Operetta » LA ROSA DI STANBUL

Musiche di Leo Fall
Libretto di Julius Brammer e Alfred Grunwald

Compagnia di Operette Alfafolies
Coro “Carmine Casciano”
Balletto Alfaballett
Scene e Costumi della Compagnia
Regia di Augusto Grilli

La giovane Kondja Gül deve sposare il figlio del ministro di Stambul, Gabriel Bey. Almeno questi sono i desideri paterni… La ragazza si ribella all’usanza ottomana di preparare i matrimoni senza che gli sposi si siano mai conosciuti. Kondja ha letto ultimamente dei romanzi europei e ha scoperto come vive la donna occidentale: non c’è confronto con le rigide tradizioni turche. Ah, se potesse vivere in Europa, accanto al suo poeta preferito, André Lery! Un’amica di Kondjla, Midilì, ha intrecciato una storia d’amore con il bavarese Fridolin Müller, che è costretto a darsi da fare per avere un bebè, altrimenti suo padre perderà una causa molto importante. Intanto si scopre che André Lery altri non è che Gabriel Bey, ma della cosa è all’oscuro Kondja che, la sera delle nozze rifiuta di stargli acconto e gli impone di accettare quattro settimane di tregua… matrimoniale. E’ in questo momento che Gabriel Bey rivela il suo pseudonimo come romanziere, ma Kondja non gli crede. Al terzo atto il sipario si apre su un grazioso hotel svizzero dove Midilì e Fridolin stanno trascorrendo la loro luna di miele. Arriva anche Federico Müller, padre di Fridolin, ed accorgendosi che Midilì attende un figlio è felice di vincere finalmente la sua causa. Kondja si è recata lì per conoscere André Lery e vi trova… Gabriel Bey! Sorpresa, lacrime, abbracci per un finale di felicità per entrambe le coppie!

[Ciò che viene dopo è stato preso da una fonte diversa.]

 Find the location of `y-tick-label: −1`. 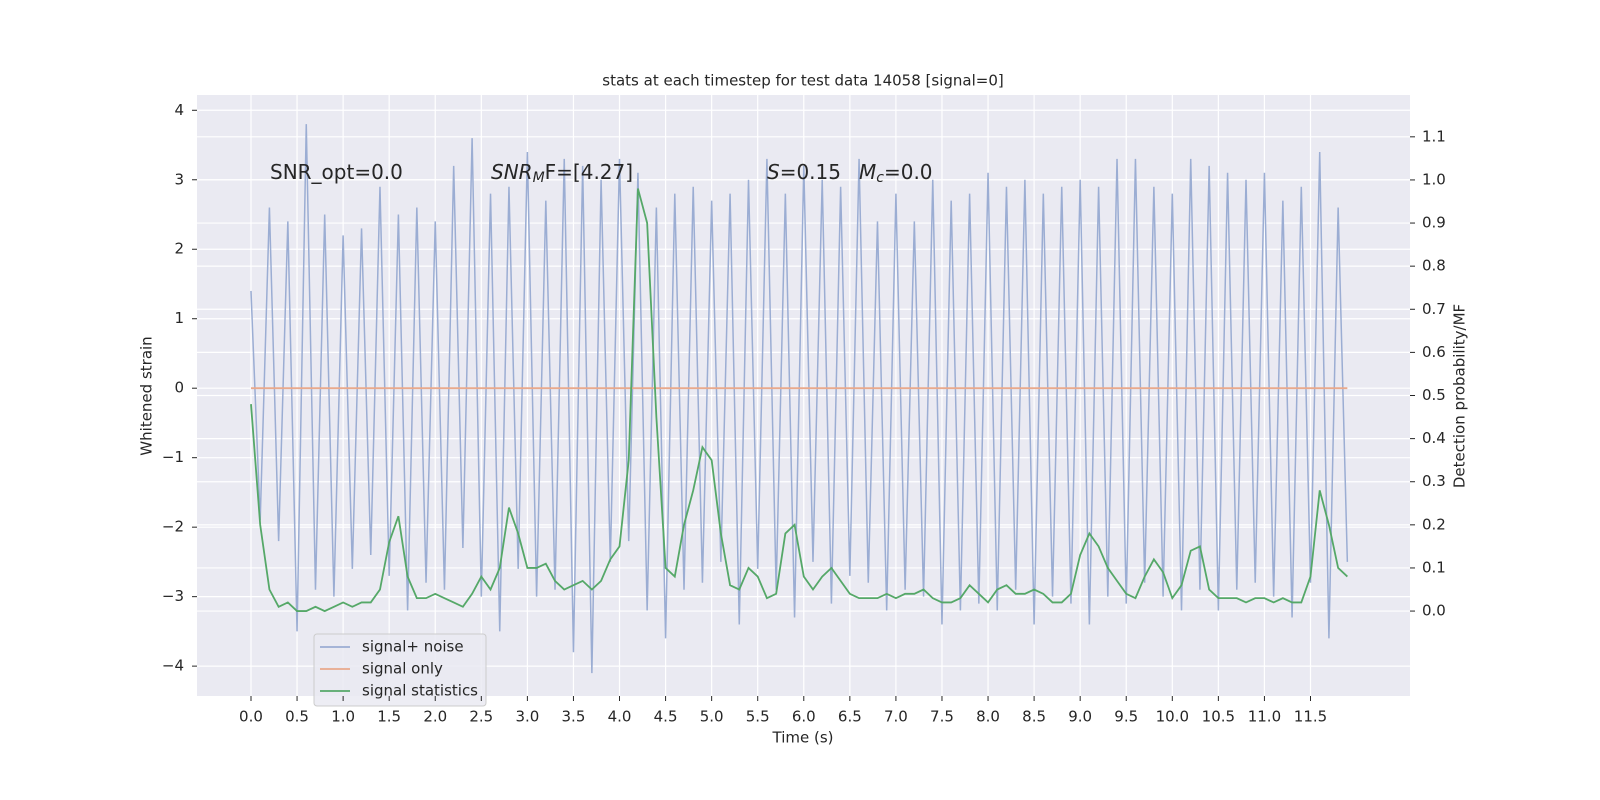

Questo spettacolo superò le cinquecento repliche consecutive e fece impazzire Vienna, tant’è vero che qualche anno più tardi fu tradotto in film.
Le melodie di Fall hanno tutte una flessuosità che le mantiene sempre in quota e che le arricchisce nella sostanza strumentale. Sono almeno tre le grandi pagine alle quali l’intera operetta attinge fresche energie: il valzer conduttore “O rosa di Stambul”, il gagliardo ritmo spagnolesco, dal quale prende lo slancio la serenata in la maggiore e ancora la delicata apoteosi del valzer, nella stessa tonalità, cantata dal tenore e dal soprano.
Ma anche i duettini brillanti hanno una vivezza e una preziosità di trattamento che li sottraggono ad ogni rischio di banalità.